Document |
[jira] [Commented] (PHOENIX-2143) Use guidepost bytes instead of region name in stats primary key

Samarth Jain (JIRA) Mon, 11 Jan 2016 20:10:39 -0800

    [ 
https://issues.apache.org/jira/browse/PHOENIX-2143?page=com.atlassian.jira.plugin.system.issuetabpanels:comment-tabpanel&focusedCommentId=15093252#comment-15093252
 ]


Samarth Jain commented on PHOENIX-2143:
---------------------------------------

[~ankit.singhal] - I see that a lot of changes in your patch are white-space 
related. Can you make sure you don't format the code that you are not changing. 

Also, why is this deleted in StatisticsScannerCallable? 

{code}

-                if (mergeRegions != null) {
-                    if (mergeRegions.getFirst() != null) {
-                        if (LOG.isDebugEnabled()) {
-                            LOG.debug("Deleting stale stats for the region "
-                                    + 
mergeRegions.getFirst().getRegionNameAsString() + " as part of major 
compaction");
-                        }
-                        
stats.deleteStats(mergeRegions.getFirst().getRegionName(), tracker, family, 
mutations);
-                    }
-                    if (mergeRegions.getSecond() != null) {
-                        if (LOG.isDebugEnabled()) {
-                            LOG.debug("Deleting stale stats for the region "
-                                    + 
mergeRegions.getSecond().getRegionNameAsString() + " as part of major 
compaction");
-                        }
-                        
stats.deleteStats(mergeRegions.getSecond().getRegionName(), tracker, family, 
mutations);
-                    }
-                }

{code}

In StatsCollectorIT we already have test that run UPDATE STATISTICS. Not sure 
what the test that you added is testing that the existing tests are not.

Listed records |
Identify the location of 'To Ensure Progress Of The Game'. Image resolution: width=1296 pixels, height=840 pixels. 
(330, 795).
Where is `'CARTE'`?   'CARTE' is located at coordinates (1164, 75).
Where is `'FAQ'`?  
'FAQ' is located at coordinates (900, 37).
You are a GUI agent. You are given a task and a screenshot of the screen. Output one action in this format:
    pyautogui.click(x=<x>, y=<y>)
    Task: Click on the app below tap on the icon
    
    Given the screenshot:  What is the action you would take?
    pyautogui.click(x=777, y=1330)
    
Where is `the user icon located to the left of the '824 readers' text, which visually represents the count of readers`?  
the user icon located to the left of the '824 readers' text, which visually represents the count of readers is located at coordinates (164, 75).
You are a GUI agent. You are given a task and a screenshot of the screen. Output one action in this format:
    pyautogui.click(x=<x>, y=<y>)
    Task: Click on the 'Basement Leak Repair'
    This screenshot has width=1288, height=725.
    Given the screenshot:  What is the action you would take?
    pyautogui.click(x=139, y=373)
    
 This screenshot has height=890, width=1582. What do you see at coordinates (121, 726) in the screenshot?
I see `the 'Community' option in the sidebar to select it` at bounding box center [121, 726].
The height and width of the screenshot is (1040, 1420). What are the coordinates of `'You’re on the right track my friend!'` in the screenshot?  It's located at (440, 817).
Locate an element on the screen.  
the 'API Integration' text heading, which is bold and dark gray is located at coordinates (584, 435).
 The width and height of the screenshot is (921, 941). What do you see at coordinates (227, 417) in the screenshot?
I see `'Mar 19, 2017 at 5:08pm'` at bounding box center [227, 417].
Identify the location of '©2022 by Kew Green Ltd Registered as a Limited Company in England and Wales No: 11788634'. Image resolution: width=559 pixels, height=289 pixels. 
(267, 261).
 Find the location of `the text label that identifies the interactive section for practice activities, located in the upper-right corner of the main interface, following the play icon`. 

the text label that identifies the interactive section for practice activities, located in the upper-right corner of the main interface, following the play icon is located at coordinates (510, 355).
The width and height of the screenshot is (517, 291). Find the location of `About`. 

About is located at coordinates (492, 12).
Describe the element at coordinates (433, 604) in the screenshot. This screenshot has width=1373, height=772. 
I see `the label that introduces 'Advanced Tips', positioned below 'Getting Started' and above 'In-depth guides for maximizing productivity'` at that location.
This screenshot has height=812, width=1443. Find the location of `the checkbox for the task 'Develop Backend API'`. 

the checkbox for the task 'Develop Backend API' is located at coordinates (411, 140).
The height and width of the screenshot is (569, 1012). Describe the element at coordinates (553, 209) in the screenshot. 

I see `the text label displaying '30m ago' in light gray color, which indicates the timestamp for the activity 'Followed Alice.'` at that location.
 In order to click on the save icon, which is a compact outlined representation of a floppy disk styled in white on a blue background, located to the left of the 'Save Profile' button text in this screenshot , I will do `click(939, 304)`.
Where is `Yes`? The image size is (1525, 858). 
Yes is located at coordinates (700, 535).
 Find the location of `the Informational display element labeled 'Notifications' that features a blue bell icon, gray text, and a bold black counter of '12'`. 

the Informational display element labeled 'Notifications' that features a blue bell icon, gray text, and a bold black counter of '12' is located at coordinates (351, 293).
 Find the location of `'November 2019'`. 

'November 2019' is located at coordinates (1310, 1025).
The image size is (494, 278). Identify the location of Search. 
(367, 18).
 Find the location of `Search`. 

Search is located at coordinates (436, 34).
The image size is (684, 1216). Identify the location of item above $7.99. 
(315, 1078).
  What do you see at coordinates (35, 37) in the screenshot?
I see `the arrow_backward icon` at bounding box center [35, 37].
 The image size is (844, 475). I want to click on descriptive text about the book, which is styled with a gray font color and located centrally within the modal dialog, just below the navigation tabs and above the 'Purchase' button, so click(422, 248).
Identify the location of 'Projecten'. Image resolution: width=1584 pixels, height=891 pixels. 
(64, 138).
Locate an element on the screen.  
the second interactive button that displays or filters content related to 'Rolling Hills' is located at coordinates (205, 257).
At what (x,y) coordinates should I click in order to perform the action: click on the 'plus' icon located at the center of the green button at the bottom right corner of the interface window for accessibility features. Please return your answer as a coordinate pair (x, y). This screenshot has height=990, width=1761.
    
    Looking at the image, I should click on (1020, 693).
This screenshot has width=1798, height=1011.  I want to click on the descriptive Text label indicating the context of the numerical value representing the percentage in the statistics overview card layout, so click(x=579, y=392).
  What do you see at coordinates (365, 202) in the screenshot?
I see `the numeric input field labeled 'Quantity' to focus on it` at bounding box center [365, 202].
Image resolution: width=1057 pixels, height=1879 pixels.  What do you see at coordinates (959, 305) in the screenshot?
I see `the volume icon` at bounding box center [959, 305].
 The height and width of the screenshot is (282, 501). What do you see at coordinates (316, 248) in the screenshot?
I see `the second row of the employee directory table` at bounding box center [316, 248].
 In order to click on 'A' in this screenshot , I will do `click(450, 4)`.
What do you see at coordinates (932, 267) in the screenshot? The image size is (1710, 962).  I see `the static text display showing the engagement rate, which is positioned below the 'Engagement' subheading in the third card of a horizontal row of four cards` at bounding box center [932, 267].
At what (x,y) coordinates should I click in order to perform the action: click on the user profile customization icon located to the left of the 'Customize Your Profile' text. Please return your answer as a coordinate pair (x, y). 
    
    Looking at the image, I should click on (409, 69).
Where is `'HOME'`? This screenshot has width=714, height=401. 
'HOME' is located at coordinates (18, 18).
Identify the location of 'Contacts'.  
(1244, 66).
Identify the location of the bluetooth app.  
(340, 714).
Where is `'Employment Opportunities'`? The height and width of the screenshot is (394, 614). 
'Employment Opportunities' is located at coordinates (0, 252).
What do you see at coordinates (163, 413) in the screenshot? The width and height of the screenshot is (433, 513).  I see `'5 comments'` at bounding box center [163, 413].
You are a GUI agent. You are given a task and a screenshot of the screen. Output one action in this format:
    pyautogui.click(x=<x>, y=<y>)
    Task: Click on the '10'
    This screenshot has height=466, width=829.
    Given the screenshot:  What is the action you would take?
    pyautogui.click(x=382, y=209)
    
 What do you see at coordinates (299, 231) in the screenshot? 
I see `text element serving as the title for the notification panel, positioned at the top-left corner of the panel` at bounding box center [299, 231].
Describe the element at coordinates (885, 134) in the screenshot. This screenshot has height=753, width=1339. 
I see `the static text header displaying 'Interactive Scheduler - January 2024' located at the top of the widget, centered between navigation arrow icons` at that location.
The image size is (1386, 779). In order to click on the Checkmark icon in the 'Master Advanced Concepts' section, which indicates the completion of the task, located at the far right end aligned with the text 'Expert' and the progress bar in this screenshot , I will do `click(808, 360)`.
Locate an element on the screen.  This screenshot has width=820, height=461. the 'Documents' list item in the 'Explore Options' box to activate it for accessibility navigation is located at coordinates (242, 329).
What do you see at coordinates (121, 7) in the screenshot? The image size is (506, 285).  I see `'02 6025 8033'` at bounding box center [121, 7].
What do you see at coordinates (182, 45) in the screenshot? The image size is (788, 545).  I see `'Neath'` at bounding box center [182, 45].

Problem A | Duplicate the passage of the PHOENIX-2143 comment starting with "[jira] [Commented] (PHOENIX-2143)" and going on through "are not changing.".
Problem B | According to the PHOENIX-2143 comment, which test class already has tests that run UPDATE STATISTICS?

Output A |
[jira] [Commented] (PHOENIX-2143) Use guidepost bytes instead of region name in stats primary key

Samarth Jain (JIRA) Mon, 11 Jan 2016 20:10:39 -0800

    [ 
https://issues.apache.org/jira/browse/PHOENIX-2143?page=com.atlassian.jira.plugin.system.issuetabpanels:comment-tabpanel&focusedCommentId=15093252#comment-15093252
 ]


Samarth Jain commented on PHOENIX-2143:
---------------------------------------

[~ankit.singhal] - I see that a lot of changes in your patch are white-space 
related. Can you make sure you don't format the code that you are not changing.

Output B | StatsCollectorIT